**Задания:**
1. Перепишите из отрывка о «Литературной газете» всё, начиная со слов «Порой все мужики» и вплоть до слов «я критиков моих.».
2. Перечислите всех людей, которых отрывок о «Литературной газете» относит к «подобию нынешних демократов» в редакции.
3. Подхватите повествование отрывка о «Литературной газете» и продолжите его после последней фразы.

== Исходный отрывок ==

Некое подобие нынешних демократов существовало в стране всегда, были они в ту пору и в "Литературке": тот же Гайсарьян, сотрудник его отдела Лазарь Шиндель, завотделом международной жизни Леонтьев, парторг Тертерян, его супруга Ада Бельская... Больше не приходят на память. Были они упорны, агрессивны, и нам приходилось не сладко. Алексеев подарил мне свою книгу "Солдаты" с надписью: "В память о нашем сидении в окопах "Литгазеты". Действительно, это было как в окопах.
Из моих публикаций в "ЛГ" можно упомянуть рецензию о рассказе Владимира Богомолова "Иван", по которому Андрей Тарковский поставил фильм "Иваново детство", статью о романе Анатолия Калинина "Суровое поле" да несколько пародий. Вот хотя бы.


В одном ряду с Пушкиным

О, как порой бывает страшно
Мне с Пушкиным в одном ряду...
Алексей Марков

Порой лишь страшно тем бывает
С великим Пушкиным в ряду,
Кто из его творений знает
Одну лишь сказку про Балду.

Или:
Классик сексуального жанра

На исходе четвёртого года войны
Снятся солдатам сексуальные сны
Евгений Евтушенко

Порой все мужики нормальные,
Да, видят сны и сексуальные.
Но разве русские должны -
Спросил бы у своей жены -
Читать и про такие сны?



Законный вопрос

Люблю я критиков моих.
На шее одного из них
Благоуханна и гола
Сияет анти-голова.
Андрей Вознесенский

Скажи, а любишь или нет
Ты тех редакторов, поэт,
Что, столь любезны и тихи,
Печатают анти-стихи?



Увы...

С каждым днём сильней на сердце горечь,
Потому что вижу без труда:
Друг мой Островой Сергей Григорьич
Гениально пишет не всегда.



Мой соавтор

Нынче встретил Острового.
Прочитал он мой стишок.
Говорит: "Как остро, Вова!
Словно я тебе помог".

Ну и так далее. А в это время вместо всё ещё больного Кочетова главным редактором назначили Сергея Сергеевича Смирнова. Писатель он не большой, но тогда совершил большое и благородное дело: раскопал историю обороны Брестской крепости, написал об этом книгу, и было несколько передач по телевидению. Это сделало его знаменитым. Кажется, он стал председателем Московского отделения Союза писателей. Но, несмотря на такие факты как председательствование на собрании в Союзе при исключении Бориса Пастернака, Смирнов был левачком. И такие фигуры, как Алексеев и я, оказались ему в редакции весьма нежелательны. Михаил Николаевич сразу ушёл в "Огонёк" заместителем к Анатолию Софронову, куда-то исчез и Друзин. И я начал осматриваться по сторонам... Тучи сгущались. И вот однажды Инна Ивановна сказала мне, что вызывает главный, - я сразу понял, зачем. Когда вошёл в огромный кабинет, Смирнов стоял за столом, а лукавый царедворец Косолапов ходил по дорожке и во время всей сцены не проронил ни слова.

===
== Собранные строки ==

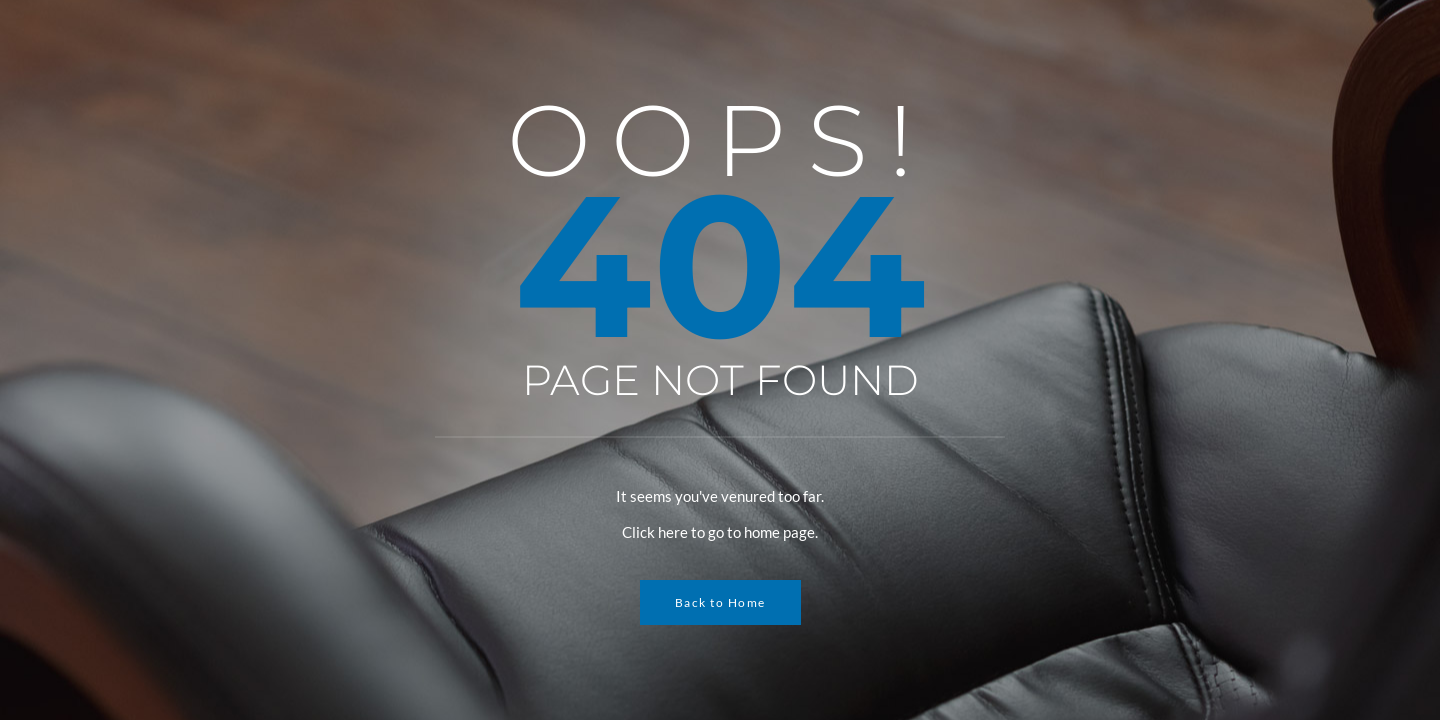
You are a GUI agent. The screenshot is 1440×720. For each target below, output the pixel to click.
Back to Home (720, 602)
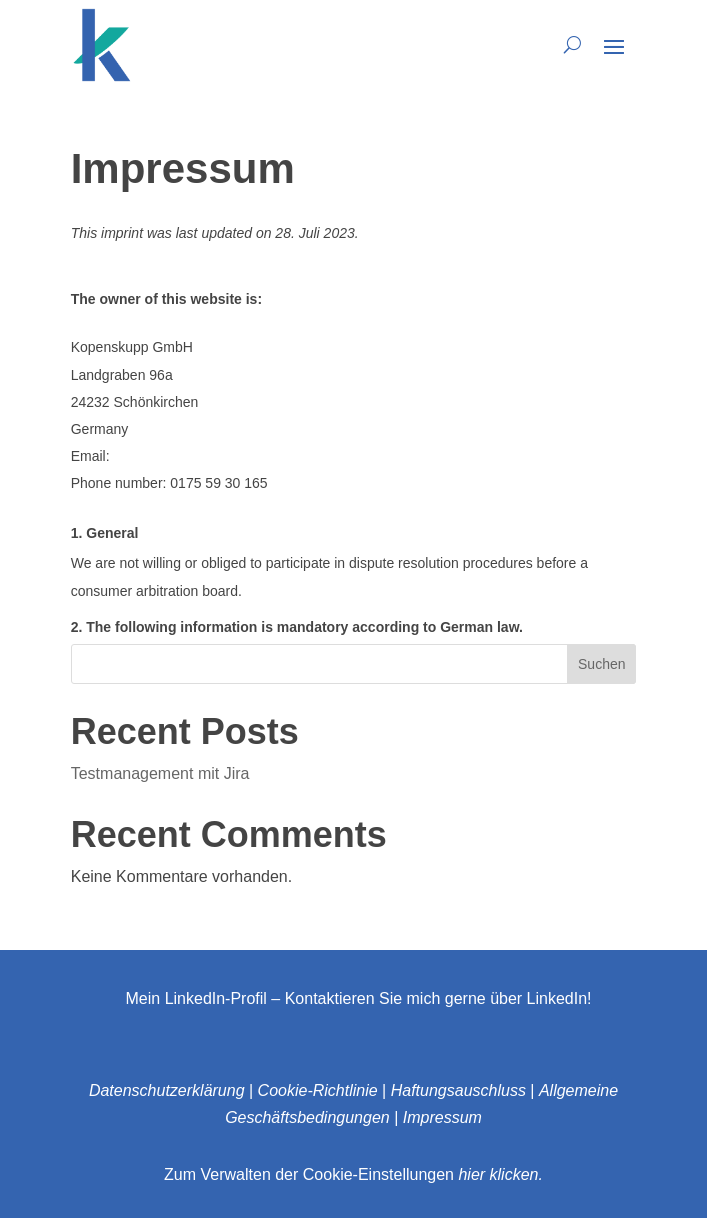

===

**Ответы:**
1.
Порой все мужики нормальные,
Да, видят сны и сексуальные.
Но разве русские должны -
Спросил бы у своей жены -
Читать и про такие сны?



Законный вопрос

Люблю я критиков моих.

2. Гайсарьян, Лазарь Шиндель, Леонтьев, Тертерян, Ада Бельская

3.
- Садитесь, Владимир Сергеевич, - с преувеличенной любезностью сказал главный.
Я сел.
- И давайте сразу, как мужчина с мужчиной...
Я встал и молвил:
- Сергей Сергеевич, сегодня после работы я иду в театр и потому в своём выходном костюме, а в рабочем костюме у меня уже лежит в кармане заявление об уходе.
Повернулся и пошёл к выходу. Ни тот, ни другой не издали ни звука.
Но должен сказать, что когда у меня возникли сложности с получением кооперативной квартиры (велика, дескать, для одного неженатого. Это за свои-то деньги!), я обратился к Леониду Соболеву и Смирнову, и оба помогли мне.
В отличие от радио, уходя из "Литературки", я ни о чём не жалел, поскольку тут не оплошал: увёл одну очаровательную корректоршу, "мисс Литгазеты", вскоре ставшую моей женой.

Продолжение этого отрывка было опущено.